The manuscript addresses the study of pleiotropic anticancer effects of antiretroviral therapy on glioblastoma, for which a comprehensive drug repurposing analysis of in vitro cellular effects and rationalization resorting to bioinformatic tools was carried out.

Despite the interest in the approach, some considerations should considered by the authors, specifically:

The novelty of this study should be better documented in the Introduction part.

The synergistic effect of ART should be documented.

The differences in the ART in the different cell lines should be discussed in more detail. 

Author Response

The novelty of this study should be better documented in the Introduction part.

Thank you for the feedback. The novelty in our study lies on the use of existing data on ART in GBM cell lines to perform an unbiased screen that is validated by our own experiments. We expanded on this in the introduction as suggested.
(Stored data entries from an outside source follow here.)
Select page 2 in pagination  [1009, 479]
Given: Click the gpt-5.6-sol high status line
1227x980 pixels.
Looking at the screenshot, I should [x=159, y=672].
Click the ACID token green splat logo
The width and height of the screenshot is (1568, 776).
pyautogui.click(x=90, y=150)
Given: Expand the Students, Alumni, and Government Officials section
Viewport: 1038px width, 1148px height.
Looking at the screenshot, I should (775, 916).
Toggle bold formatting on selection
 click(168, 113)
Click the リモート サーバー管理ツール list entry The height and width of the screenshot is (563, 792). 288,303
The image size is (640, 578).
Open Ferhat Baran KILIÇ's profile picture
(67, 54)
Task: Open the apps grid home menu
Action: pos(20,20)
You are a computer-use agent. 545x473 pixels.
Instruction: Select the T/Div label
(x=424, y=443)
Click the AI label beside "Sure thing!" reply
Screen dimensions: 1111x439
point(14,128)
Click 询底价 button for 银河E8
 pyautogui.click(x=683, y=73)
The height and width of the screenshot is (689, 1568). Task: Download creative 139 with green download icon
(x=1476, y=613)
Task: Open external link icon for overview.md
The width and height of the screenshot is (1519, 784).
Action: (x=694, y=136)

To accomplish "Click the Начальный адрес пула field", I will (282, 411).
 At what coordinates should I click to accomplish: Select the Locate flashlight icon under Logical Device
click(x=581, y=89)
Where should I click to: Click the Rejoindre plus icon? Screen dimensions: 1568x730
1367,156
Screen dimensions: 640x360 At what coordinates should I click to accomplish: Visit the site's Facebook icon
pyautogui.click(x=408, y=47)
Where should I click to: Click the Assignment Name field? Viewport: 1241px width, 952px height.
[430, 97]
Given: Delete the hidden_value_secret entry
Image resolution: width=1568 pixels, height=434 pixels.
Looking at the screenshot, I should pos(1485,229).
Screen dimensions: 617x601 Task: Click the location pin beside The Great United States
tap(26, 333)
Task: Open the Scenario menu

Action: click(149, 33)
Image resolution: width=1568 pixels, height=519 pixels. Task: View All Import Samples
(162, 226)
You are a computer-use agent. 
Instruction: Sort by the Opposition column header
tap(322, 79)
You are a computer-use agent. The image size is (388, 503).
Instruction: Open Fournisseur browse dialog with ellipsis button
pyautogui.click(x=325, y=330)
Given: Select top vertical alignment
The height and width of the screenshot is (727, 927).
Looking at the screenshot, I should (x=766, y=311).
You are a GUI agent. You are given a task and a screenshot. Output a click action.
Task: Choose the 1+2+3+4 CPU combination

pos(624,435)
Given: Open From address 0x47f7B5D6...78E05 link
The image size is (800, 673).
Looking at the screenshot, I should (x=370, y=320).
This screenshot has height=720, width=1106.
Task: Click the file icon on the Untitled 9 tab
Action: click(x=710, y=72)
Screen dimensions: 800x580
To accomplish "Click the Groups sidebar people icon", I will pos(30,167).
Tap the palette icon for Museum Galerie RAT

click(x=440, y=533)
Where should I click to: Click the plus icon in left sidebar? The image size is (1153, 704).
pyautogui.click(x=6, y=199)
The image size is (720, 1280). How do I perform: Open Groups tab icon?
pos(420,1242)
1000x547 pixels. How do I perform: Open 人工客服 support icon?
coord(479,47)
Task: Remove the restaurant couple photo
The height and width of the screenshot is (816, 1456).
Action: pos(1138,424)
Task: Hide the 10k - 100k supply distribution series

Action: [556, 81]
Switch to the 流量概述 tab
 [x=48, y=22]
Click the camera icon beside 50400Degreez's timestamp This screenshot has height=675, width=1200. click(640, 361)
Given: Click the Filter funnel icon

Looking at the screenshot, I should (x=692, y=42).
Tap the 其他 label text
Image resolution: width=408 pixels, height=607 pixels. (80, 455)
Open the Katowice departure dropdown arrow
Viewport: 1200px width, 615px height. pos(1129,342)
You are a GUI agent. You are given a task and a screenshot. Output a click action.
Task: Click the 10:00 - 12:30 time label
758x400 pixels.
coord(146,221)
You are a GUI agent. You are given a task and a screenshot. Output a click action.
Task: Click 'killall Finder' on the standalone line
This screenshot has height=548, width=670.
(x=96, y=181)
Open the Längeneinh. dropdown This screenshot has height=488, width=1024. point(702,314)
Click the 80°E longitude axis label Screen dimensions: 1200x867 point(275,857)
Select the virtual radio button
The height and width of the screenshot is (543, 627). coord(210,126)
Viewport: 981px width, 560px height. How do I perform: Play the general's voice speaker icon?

The synergistic effect of ART should be documented.

Thank you for your comment. We did not assess the synergistic effect of ART in our in vitro models. We briefly discussed the use of multiple drug regimens as standard therapy in patients with HIV, however, did not intend to asses the synergistic effect of multiple drug regimens on glioma cell lines in this study.

The differences in the ART in the different cell lines should be discussed in more detail. 

Thank you for your comment. The two drugs that were used for our in vitro validation were lamivudine and abacavir. There were no differences in ART on these cell lines.

Round 2

Reviewer 4 Report

The scientific notation must be corrected.